Friday 16 March 2012

Out on Halong Bay


Shortly after leaving Halong City lunch was served on board the boat.
First stop on the Halong Bay tour.
Fairy lighting at the Thien Cung cave, Halong Bay.
This weathered old wooden tub was my cruise boat in Halong Bay.
Schoolhouse at a floating village, Halong Bay.
At the floating village, Halong Bay.
Cat Ba Town with pencil thin high rise hotels, Halong Bay
Halong Bay from the boat.
Halong Bay from the roof deck.

Halong Bay

OUT ON HALONG BAY, your find youself in the heart of one of Vietnam's most beautiful regions. Ha Long really means "descending dragon" but to my mind this place is as ethereal as it is mythic. Once again I also found myself at yet another UNESCO world heritage site.

Far, far back in time this limestone landscape had been pitted and eroded by rivers, but with successive ice ages the sea rose, filling in all the low land. The remaining islands are honeycombed with caves and grottos, In geological terms these weird and striking shapes, rising out of the bay, art part of a vast karst formation.

My journey began on a Monday morning with a four hour bus ride to Ha Long City. From there a group of us tourists boarded a beaten-up looking wooden boat for a cruise out into the archipelago. As we motored across the channel, lunch was served. The first island stop was at Thien Cung cave followed by a longer stop at a floating village. Most passengers went out on kayaks to explore the shoreline but I remained on the float, revellng in just watching the slow pace of village life across the date.

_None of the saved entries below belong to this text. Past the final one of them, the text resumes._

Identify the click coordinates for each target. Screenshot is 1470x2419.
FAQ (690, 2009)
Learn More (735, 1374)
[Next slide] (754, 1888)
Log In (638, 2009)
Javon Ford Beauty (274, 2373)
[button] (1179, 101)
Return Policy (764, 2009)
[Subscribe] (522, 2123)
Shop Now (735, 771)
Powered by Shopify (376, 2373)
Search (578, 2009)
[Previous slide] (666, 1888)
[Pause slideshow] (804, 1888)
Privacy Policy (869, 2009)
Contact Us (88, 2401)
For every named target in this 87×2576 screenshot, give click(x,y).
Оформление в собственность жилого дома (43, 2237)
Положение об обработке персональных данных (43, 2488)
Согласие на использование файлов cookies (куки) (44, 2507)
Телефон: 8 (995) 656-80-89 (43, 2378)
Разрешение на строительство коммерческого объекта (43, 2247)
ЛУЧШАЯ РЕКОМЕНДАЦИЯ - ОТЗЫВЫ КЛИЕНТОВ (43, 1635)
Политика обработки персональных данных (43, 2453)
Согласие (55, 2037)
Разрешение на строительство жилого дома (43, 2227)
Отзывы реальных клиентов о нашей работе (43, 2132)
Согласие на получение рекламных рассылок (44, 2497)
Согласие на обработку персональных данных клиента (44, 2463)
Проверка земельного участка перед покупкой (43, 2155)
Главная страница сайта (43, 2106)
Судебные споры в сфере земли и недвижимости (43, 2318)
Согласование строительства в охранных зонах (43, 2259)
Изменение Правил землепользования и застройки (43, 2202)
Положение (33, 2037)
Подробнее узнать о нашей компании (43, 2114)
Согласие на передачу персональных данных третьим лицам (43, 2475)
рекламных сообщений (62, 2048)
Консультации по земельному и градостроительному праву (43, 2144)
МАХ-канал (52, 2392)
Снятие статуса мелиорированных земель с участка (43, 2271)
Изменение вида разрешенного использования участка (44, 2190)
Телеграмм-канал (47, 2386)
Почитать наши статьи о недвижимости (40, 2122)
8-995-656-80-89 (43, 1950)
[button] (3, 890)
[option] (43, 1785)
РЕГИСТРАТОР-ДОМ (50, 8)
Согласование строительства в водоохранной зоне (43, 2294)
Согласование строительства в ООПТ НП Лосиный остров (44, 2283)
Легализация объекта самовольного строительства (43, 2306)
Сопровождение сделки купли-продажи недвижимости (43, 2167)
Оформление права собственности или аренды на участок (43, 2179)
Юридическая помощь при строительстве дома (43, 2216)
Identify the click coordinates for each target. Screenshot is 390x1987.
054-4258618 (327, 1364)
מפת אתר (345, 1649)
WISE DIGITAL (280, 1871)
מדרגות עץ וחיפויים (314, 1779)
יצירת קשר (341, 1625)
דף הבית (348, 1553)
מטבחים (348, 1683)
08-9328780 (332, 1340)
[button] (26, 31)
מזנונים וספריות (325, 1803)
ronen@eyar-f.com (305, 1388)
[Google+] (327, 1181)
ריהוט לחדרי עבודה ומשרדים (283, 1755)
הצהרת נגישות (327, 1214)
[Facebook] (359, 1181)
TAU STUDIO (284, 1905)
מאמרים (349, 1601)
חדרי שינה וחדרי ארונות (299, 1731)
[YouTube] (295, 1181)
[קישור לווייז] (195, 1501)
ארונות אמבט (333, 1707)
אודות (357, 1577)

After a long day, the time came to retreat to the relatively roomy stateroom for a good night's sleep. With morning it was yet another cloudy day. This didn't take away from the magnificant setting - phantom islands shrouded in cloud that seemed to stretch out to the horizon. As we were moored off Cat Ba Island, the largest in the archipelago, we just went ashore and continued to Cat Ba City, by bus. The urban hub turned out to be a bleak facsimile of a seaside town with a formidable wall of high rise hotels. The harbour was photogenic enough with a large fleet of fishing boats, but behind the front road was a wall of anorexic architecture with cheesy facades that rose high above the tacky shops and forgetable restaurants. The afternoon was grey and cold and the surly locals clearly fatigued by tourists. Internet access was also challenging. It was time to default to escapism. A little shop across the street provided me with a cheap but impressive bottle of Beaujolais. With a decent appelation on the label the contents were put to good use by mid-evening. In the morning we made our way back to the boat by bus and then on to Halong City in the wooden tub before retuning to Hanoi.